A number of the group members elected to go on the guided tour of one of the underground workings.
I was more interested in exploring the geology of the area from above ground where there is plenty of fresh air, sunshine and blue sky. This was a part of New Mexico we had passed by on travels across the vast desert just north of White Sands Proving Grounds but we never had occasion to stop there. I couldn’t picture what the area would look like where we would be collecting minerals. It was several miles off the highway, jolting across rutted dirt roads, and as we approached I noticed a range of mountains ahead of us.
As I later learned, the Blanchard Mine is on the western flank of the Sierra Oscura Mountains, an area we never would have thought to explore for a hike because of its remoteness and proximity to White Sands Missile Range property. The base of the mining claim area is accessible without a high clearance vehicle, but the last 2 miles of road up the ridge required four-wheel drive and steel nerves on the narrow ledges. I parked my car at the base and rode up to the top in a more suitable vehicle with some other club members.
A little bit of everything from the collection.

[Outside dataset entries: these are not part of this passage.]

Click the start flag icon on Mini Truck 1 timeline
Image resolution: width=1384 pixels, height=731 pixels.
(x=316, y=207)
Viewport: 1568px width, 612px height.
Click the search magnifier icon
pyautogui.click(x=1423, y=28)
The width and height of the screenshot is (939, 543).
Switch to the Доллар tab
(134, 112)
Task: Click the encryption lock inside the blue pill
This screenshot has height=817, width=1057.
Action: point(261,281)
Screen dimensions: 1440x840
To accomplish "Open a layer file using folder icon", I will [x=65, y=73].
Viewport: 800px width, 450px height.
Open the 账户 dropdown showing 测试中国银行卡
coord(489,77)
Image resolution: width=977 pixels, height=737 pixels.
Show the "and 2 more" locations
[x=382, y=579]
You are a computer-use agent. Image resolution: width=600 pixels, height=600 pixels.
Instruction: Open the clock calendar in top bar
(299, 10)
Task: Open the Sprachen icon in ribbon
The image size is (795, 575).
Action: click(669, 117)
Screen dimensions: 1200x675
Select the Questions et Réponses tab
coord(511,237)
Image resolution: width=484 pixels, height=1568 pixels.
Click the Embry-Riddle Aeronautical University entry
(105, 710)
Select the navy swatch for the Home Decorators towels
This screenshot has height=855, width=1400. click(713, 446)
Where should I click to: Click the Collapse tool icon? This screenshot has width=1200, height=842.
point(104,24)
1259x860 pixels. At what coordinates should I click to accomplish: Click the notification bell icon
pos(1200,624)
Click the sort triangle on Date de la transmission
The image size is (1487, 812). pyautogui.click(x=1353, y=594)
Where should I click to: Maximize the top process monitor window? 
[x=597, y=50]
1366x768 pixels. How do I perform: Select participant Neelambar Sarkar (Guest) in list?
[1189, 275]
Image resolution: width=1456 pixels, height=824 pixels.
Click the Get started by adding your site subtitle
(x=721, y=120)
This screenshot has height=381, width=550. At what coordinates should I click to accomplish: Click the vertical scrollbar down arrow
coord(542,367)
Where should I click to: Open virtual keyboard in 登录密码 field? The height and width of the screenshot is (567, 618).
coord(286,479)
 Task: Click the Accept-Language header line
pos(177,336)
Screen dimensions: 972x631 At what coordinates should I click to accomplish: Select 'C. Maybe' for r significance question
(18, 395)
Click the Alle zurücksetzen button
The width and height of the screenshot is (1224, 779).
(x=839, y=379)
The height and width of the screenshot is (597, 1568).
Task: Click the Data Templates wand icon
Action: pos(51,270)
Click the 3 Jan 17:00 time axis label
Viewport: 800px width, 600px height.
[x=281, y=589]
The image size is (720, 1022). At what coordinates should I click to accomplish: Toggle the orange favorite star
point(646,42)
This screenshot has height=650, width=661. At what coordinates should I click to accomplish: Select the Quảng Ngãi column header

The club member who owned the mine claim gave us an informative talk before we began collecting. I learned a lot about the history of mining in this area and about the geology. One of the most interesting facts was the difference between a patented and unpatented mining claim. If a mining claim is patented then the owner has deed to the land, as well as owning the mineral rights. Unpatented mining claims are usually located on land owned by the federal government. The owner of a patented claim can enforce “no trespassing” on the land, as opposed to this mine which was unpatented and located on BLM land. As the sign said, the public could be prevented from collecting on the site, but anyone could come out and explore the area. That’s good to know for the future when we might want to do some hiking instead of rock collecting. We have limited space in our apartment so I need to focus on enjoying hikes in wonderful, rocky New Mexico, instead of bringing home these irresistible specimens that I’m then struggling to find room for.